Aubri Carman is from Tucson, Arizona, where she is a second year medical student at the University of Arizona College of Medicine. She graduated summa cum laude from the University of Arizona in 2012 with degrees in biochemistry/molecular biophysics and molecular/cellular biology, and minors in Spanish, political science, and chemistry. Her undergraduate thesis work involved studies of pediatric S. aureus infections and the applications of PCR/MS-MS for bacterial characterization.
Clinically, Carman intends to become a pediatric infectious disease specialist and hopes to practice at a tertiary care center with a focus in global health. She plans to get a master in public health degree and wants her career to combine clinical and policy work aimed at reducing disease burdens worldwide. Particularly, she is interested in HIV/AIDS and the socio-cultural and clinical impacts of the current epidemic in Sub-Saharan Africa.
An avid athlete, Carman was active as a soccer player for both the NCAA and club programs at the University of Arizona and has completed a handful of half marathons, triathlons, and a full marathon. She is heavily involved in the Commitment to Underserved People (CUP) program, where she serves as a coordinator for a pediatric vaccination program, a clinic for women who have been victims of domestic violence, and a sports program for children with physical disabilities. Additionally, she is active in the Global Health Forum as a co-coordinator for their annual conference.
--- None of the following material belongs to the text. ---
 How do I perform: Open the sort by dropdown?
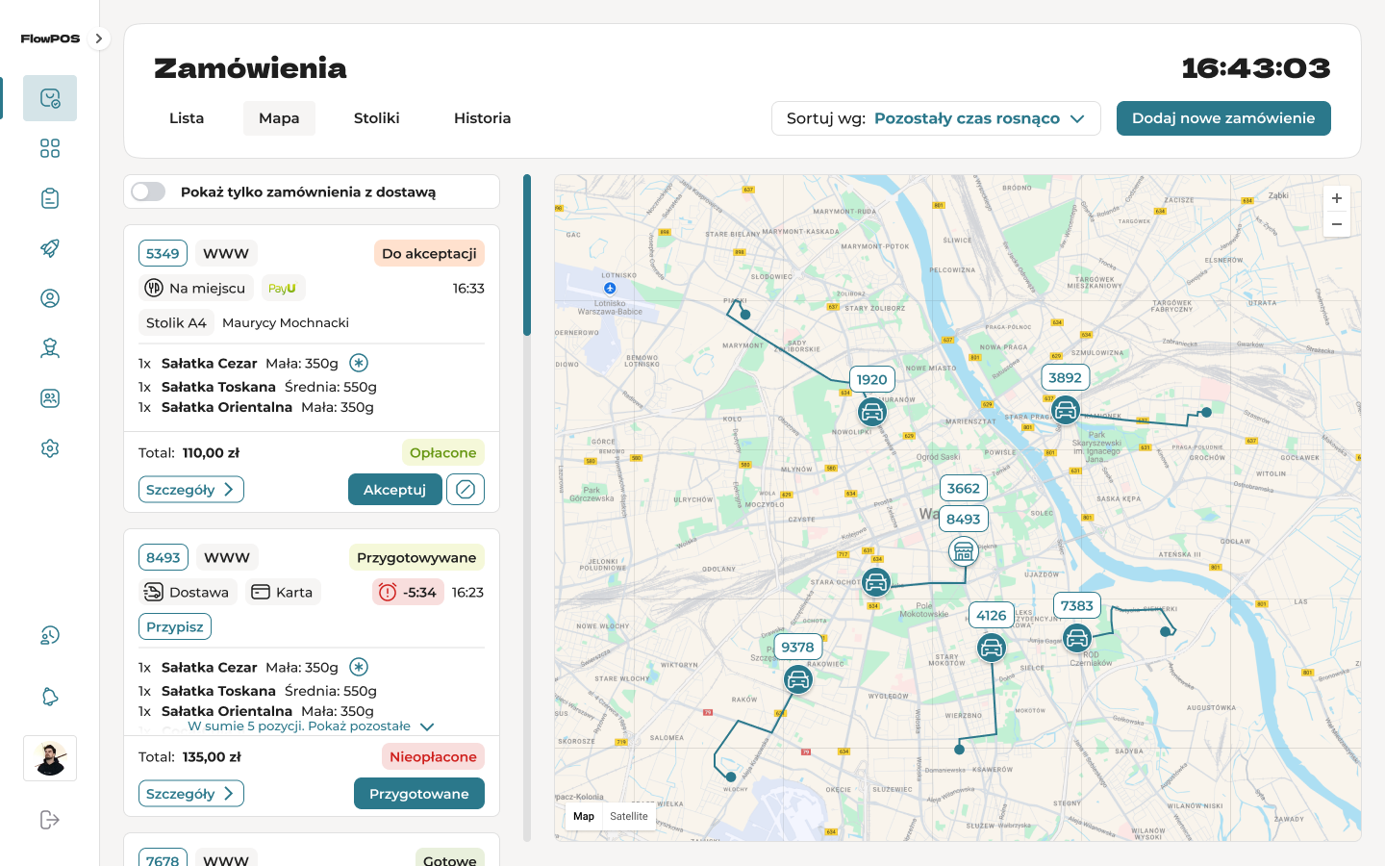pyautogui.click(x=936, y=118)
Project: "A Comparison of Tuberculosis Diagnostic Methods in HIV-positive Adolescents at a Community Clinic in Urban Zambia"
June 6, 2013 - August 6, 2013
What does the Kean Fellowship mean to you?
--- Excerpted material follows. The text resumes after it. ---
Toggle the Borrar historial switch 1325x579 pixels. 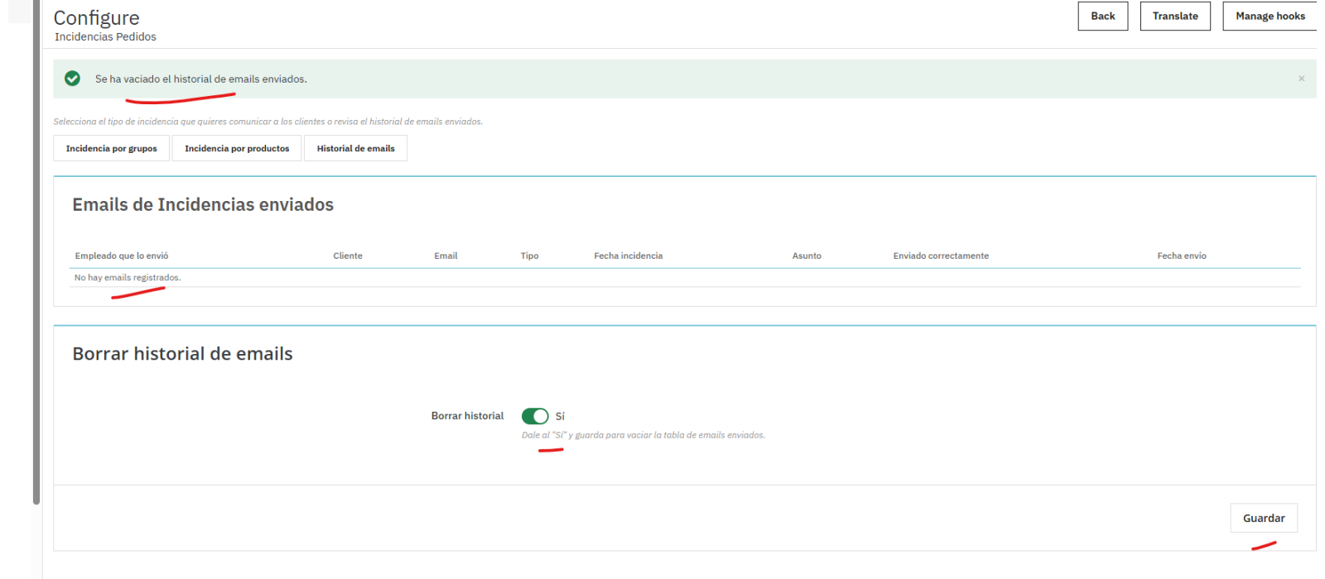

I was honored to learn that I had been chosen as a Kean fellow. I am very thankful to both the Society and Dr. and Mrs. Kean for their support. This fellowship will begin to connect me with medical students, researchers, and clinicians at the forefront of tropical medicine and global health. Having completed most of my externship, I now know that this study has served as an amazing learning experience, and one that will certainly shape my future pursuits.
What do you anticipate learning?
The Kean Fellowship will enable me to obtain on-the-ground field experience in tropical medicine and global health, which I believe is the most important part of my development as a clinician and researcher interested in such topics. I have found that it is nearly impossible to understand the complexities and barriers presented in practicing tropical medicine and implementing research projects in developing countries unless one has had experience on the ground, as the day-to-day challenges are unique and can be immensely frustrating. Through my externship, I anticipate learning how to better cope with challenges, and understand and overcome cultural differences in clinical and research practice. I also look forward to developing my skills in project design and practical implication and gaining a great deal of knowledge about tuberculosis diagnosis. Additionally, I anticipate gaining a better understanding of my own goals and aspirations as they pertain to future projects abroad.
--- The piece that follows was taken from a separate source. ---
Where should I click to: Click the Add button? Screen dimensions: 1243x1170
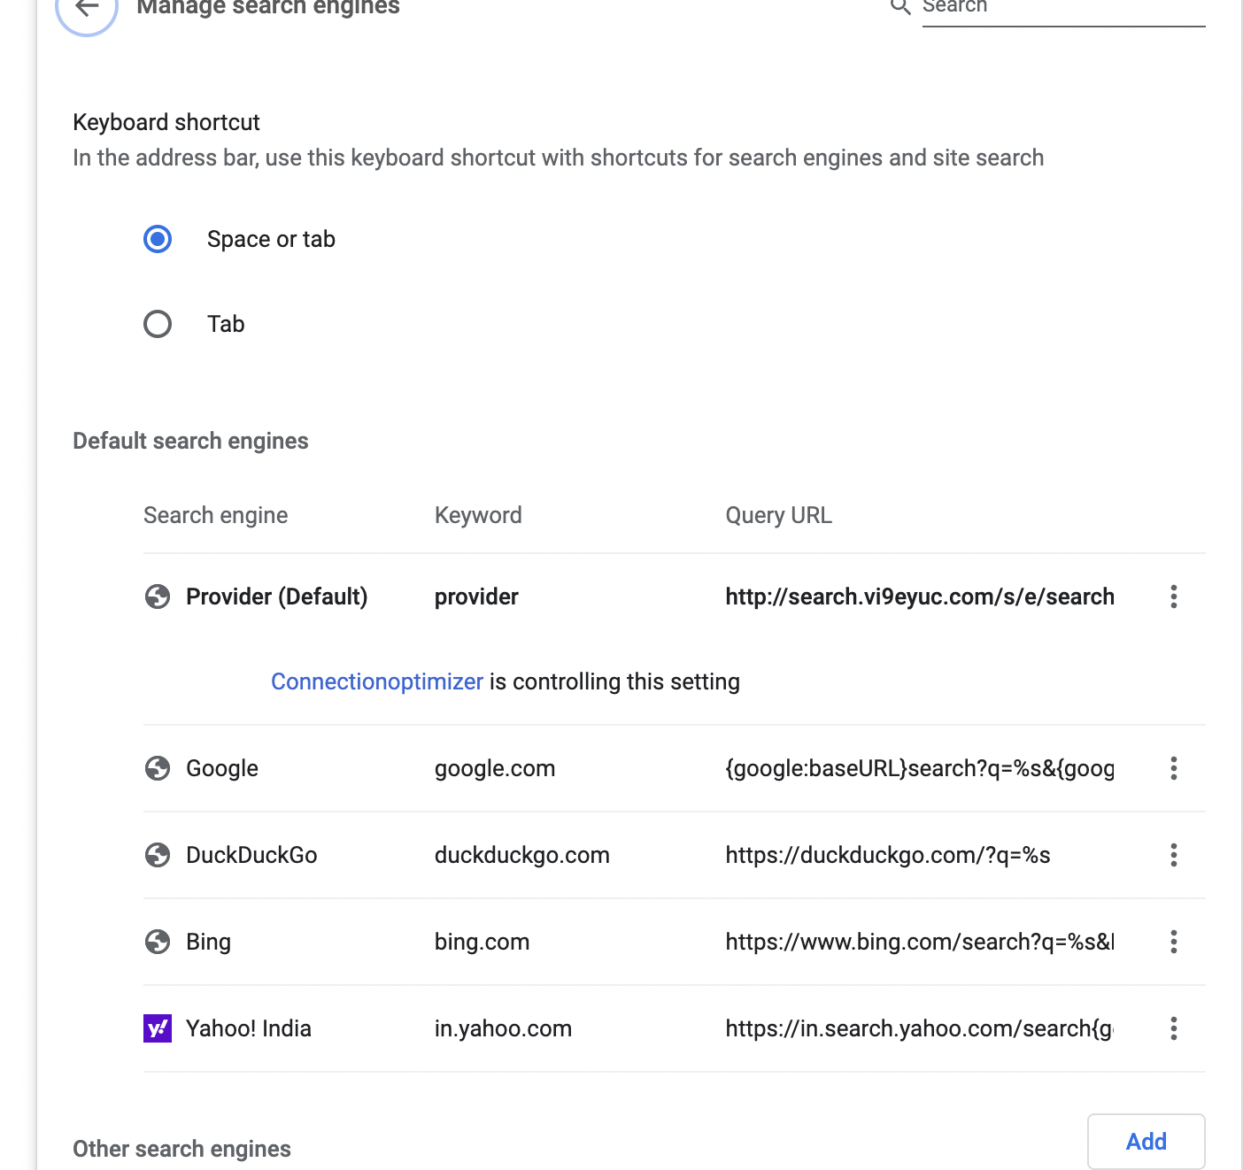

What interests you about tropical medicine and what problems are you interested in solving?
My interest in tropical medicine lies in decoding some of the ‘mystery’ behind clinical diseases that are not often seen here at home. I am fascinated by the rarity of tropical diseases and the myriad of diagnostic difficulties and complex clinical presentations. I also enjoy exploring the socio-cultural aspects of such diseases, having realized that the roots of many lay outside hospitals and clinical treatment, engrained in vicious cycles of poverty, corruption, barriers to care, a lack of education, and (sometimes) ignorance.
Thus far, I have been most interested in the HIV/AIDS epidemic in Sub-Saharan Africa, and trying to understand how societal factors have influenced the spread of the virus as well as other co-infective tropical diseases. Both clinical and public health-based interventions are of interest to me, as well as understanding how health policy can affect spread and treatment.